Unfolding Protein Prediction with Scale

Author: Denis Avetisyan

A new model, SeedFold, demonstrates that scaling both data and model size, combined with a novel attention mechanism, dramatically improves the accuracy of biomolecular structure prediction.

SeedFold achieves state-of-the-art performance on the FoldBench benchmark by scaling folding models across model capacity-through a Pairformer width of 512-architecture-employing linear triangular attention to reduce computational complexity-and data-leveraging large-scale distillation to expand training to 26.5 million samples, as demonstrated by its 384-width variant, SeedFold-Linear.

SeedFold achieves state-of-the-art performance on FoldBench through efficient linear attention and optimized data distillation techniques.

Achieving highly accurate biomolecular structure prediction requires continually increasing model capacity, a process often limited by computational complexity. This need drives the work presented in ‘SeedFold: Scaling Biomolecular Structure Prediction’, which introduces a novel approach to scaling both model and data size for protein folding. SeedFold leverages an effective width-scaling strategy, a new linear triangular attention mechanism to reduce computational load, and a large-scale distilled dataset, demonstrably outperforming AlphaFold3 on most protein-related tasks evaluated on FoldBench. Will these innovations pave the way for even more powerful and accessible biomolecular foundation models?

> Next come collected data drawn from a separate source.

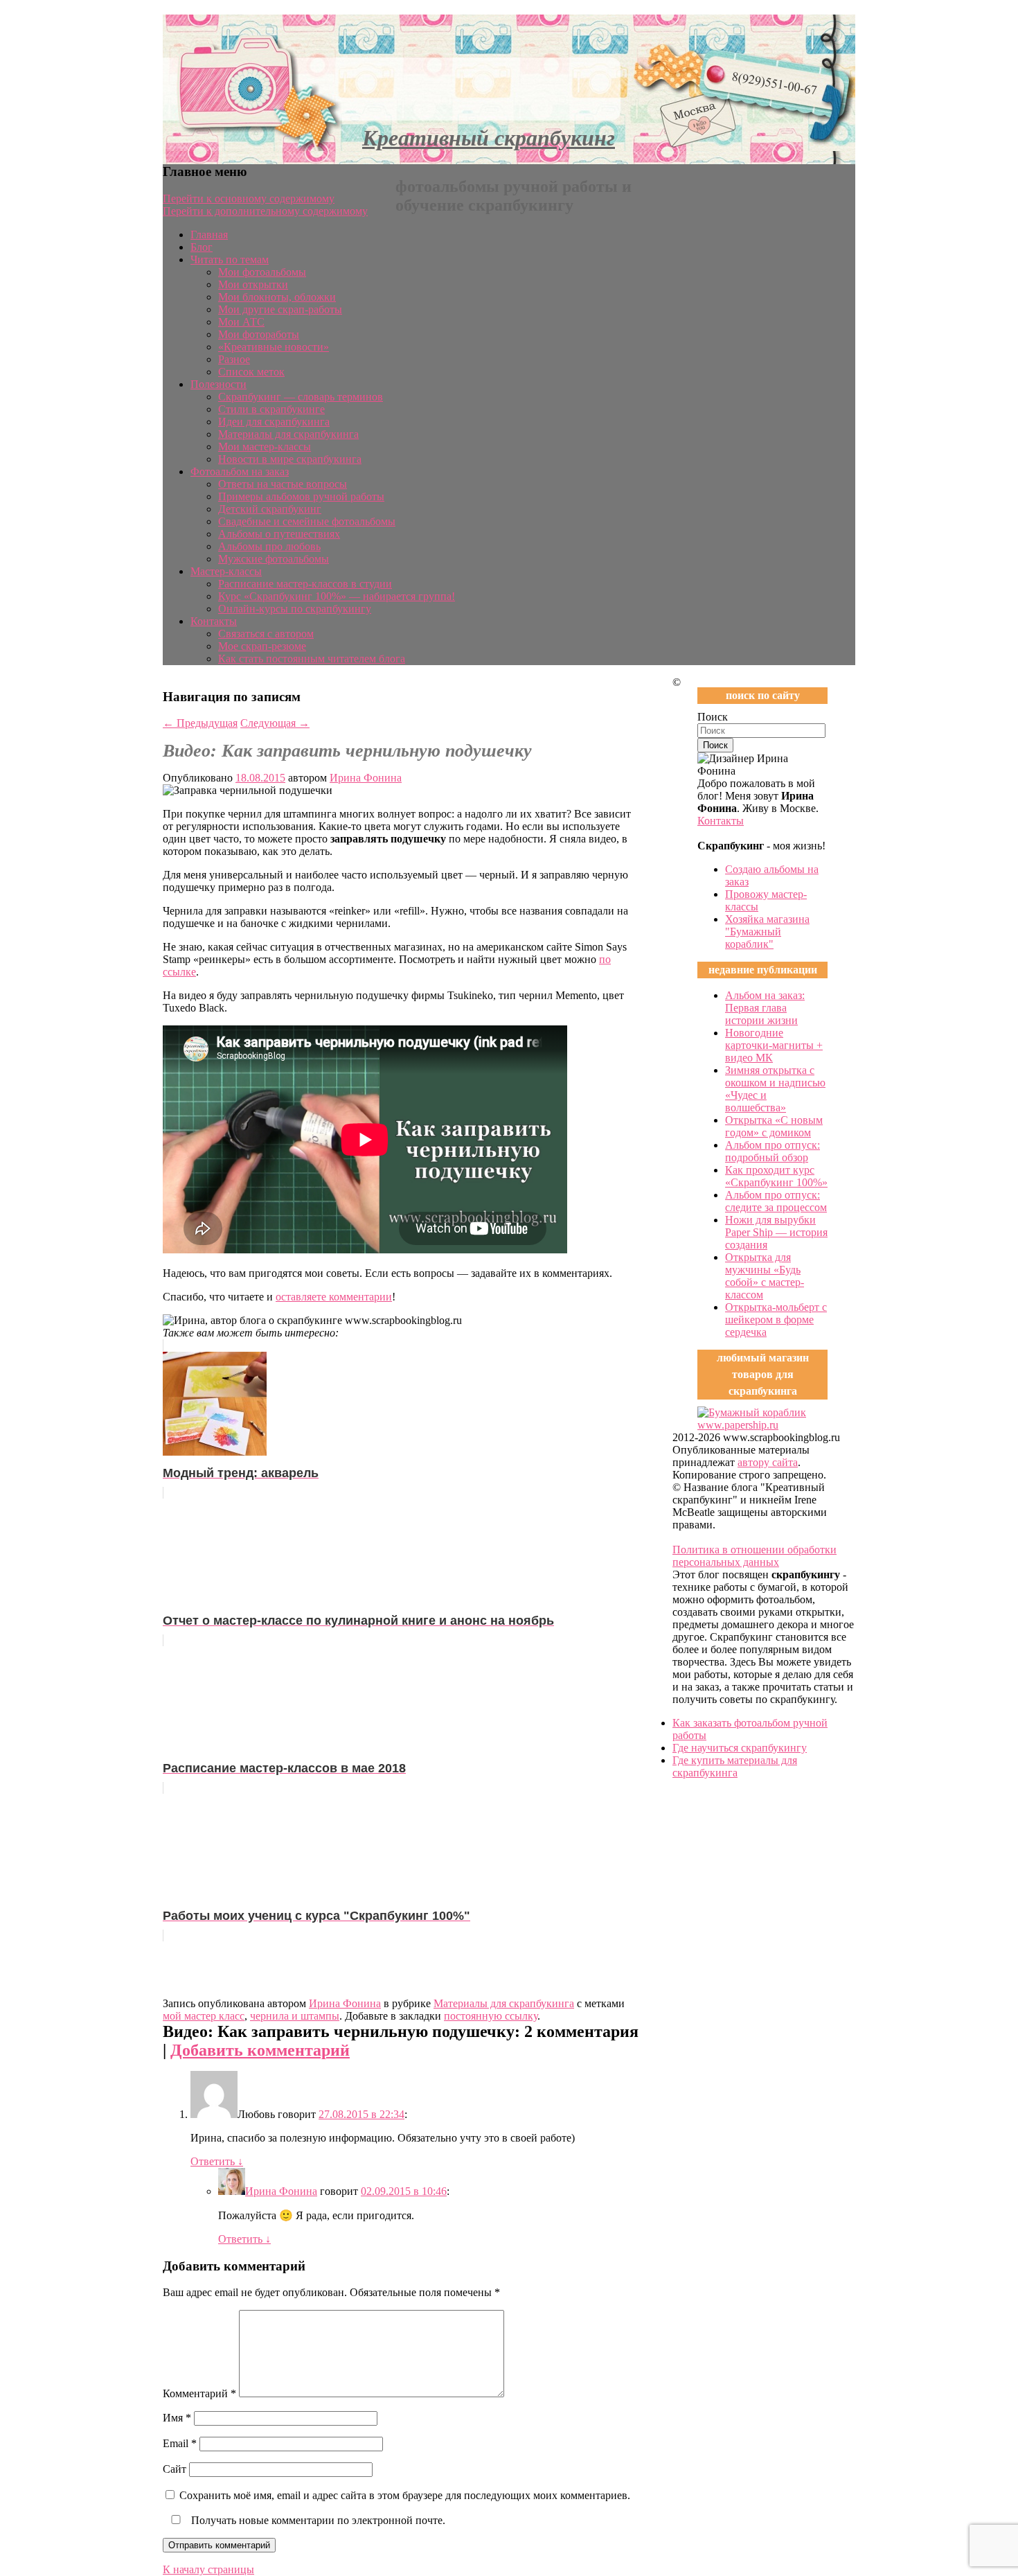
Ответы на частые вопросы (282, 484)
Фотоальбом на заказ (239, 471)
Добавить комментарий (260, 2050)
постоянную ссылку (490, 2016)
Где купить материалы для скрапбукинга (734, 1766)
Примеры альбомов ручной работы (301, 496)
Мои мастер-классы (264, 446)
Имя (177, 2418)
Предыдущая (200, 723)
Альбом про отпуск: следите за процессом (776, 1201)
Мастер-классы (226, 571)
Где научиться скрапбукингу (739, 1748)
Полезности (218, 384)
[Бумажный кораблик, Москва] (762, 1425)
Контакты (213, 621)
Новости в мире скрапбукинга (289, 459)
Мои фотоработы (258, 334)
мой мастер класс (203, 2016)
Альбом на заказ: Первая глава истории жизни (765, 1007)
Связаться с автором (266, 633)
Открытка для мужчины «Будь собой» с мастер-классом (764, 1275)
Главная (209, 234)
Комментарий (199, 2393)
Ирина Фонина (366, 778)
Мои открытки (253, 284)
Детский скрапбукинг (269, 509)
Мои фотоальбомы (262, 272)
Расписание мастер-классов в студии (305, 584)
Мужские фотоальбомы (273, 559)
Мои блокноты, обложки (277, 297)
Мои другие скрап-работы (280, 309)
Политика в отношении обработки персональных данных (754, 1556)
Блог (201, 247)
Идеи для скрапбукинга (274, 421)
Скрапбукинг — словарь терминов (300, 397)
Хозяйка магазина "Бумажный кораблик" (767, 931)
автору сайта (768, 1462)
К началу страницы (208, 2569)
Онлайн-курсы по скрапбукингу (294, 609)
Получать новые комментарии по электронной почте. (316, 2520)
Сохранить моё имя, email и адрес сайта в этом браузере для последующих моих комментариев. (404, 2495)
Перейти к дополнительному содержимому (265, 211)
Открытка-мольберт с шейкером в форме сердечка (776, 1319)
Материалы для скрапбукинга (288, 434)
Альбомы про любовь (269, 546)
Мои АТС (241, 322)
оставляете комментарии (334, 1297)
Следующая (275, 723)
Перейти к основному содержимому (248, 198)
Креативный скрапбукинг (488, 137)
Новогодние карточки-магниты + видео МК (774, 1045)
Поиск (712, 717)
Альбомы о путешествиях (279, 534)
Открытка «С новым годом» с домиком (774, 1126)
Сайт (174, 2469)
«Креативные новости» (273, 347)
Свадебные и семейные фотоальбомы (306, 521)
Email (180, 2443)
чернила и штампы (294, 2016)
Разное (234, 359)
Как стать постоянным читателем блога (311, 658)
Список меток (251, 372)
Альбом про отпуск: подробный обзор (772, 1151)
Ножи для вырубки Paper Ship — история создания (776, 1232)
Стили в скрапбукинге (271, 409)
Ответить (216, 2161)
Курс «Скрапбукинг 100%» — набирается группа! (336, 596)
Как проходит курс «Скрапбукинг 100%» (776, 1176)
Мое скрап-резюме (262, 646)
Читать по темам (229, 259)
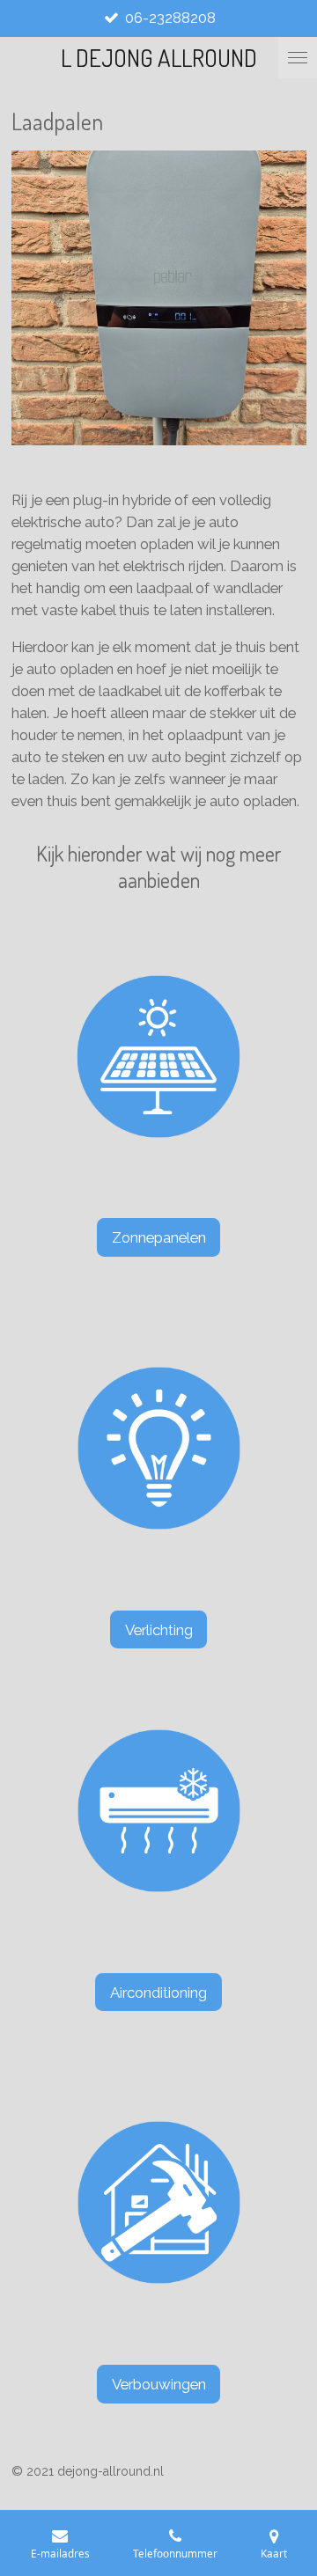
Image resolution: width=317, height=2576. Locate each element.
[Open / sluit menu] (297, 57)
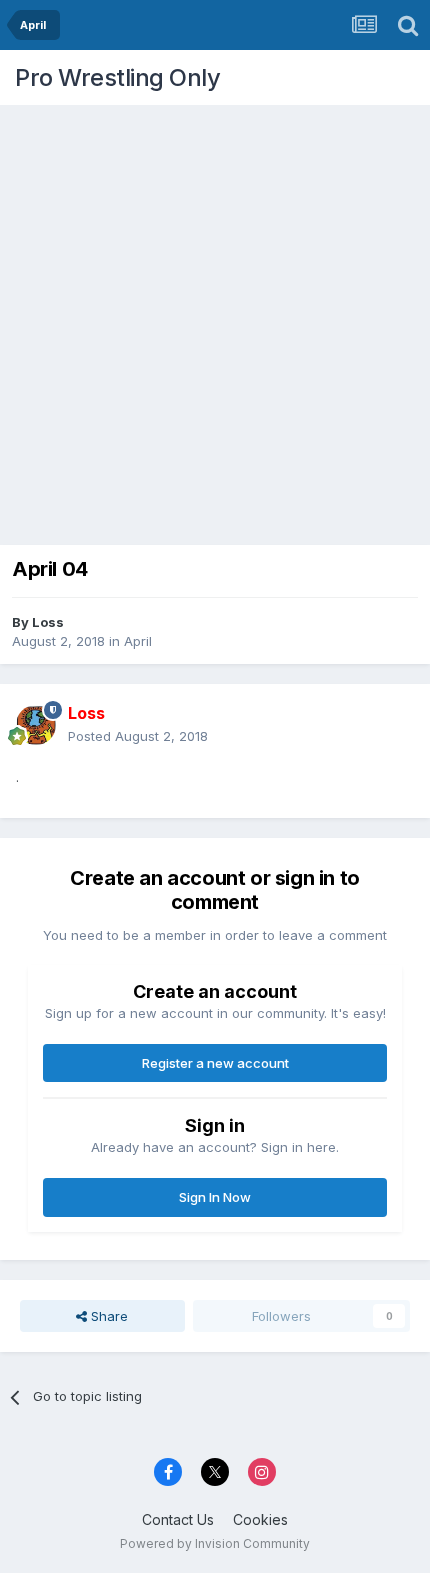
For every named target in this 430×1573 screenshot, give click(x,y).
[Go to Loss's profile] (36, 725)
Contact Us (178, 1519)
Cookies (260, 1519)
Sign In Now (215, 1197)
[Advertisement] (215, 320)
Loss (48, 622)
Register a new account (215, 1063)
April (138, 641)
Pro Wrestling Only (117, 77)
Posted (138, 736)
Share (107, 1316)
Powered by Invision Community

The Enduring Challenge of Protein Folding

The fundamental link between a protein’s three-dimensional structure and its biological function necessitates accurate structure prediction, yet achieving this has long presented a significant computational hurdle. Traditional methods, relying on experimental techniques like X-ray crystallography and nuclear magnetic resonance, are often time-consuming, costly, and struggle with proteins that are difficult to isolate or unstable. Computational approaches, while offering a faster alternative, face the ‘combinatorial explosion’ of possible conformations a protein chain can adopt as it folds – a problem so complex that exhaustively searching for the lowest energy state, which corresponds to the native structure, remains computationally intractable for all but the smallest proteins. This inherent difficulty limits progress in diverse fields, from designing targeted therapeutics to engineering novel biomaterials, as understanding a protein’s role requires knowing precisely how it is shaped and how that shape dictates its interactions.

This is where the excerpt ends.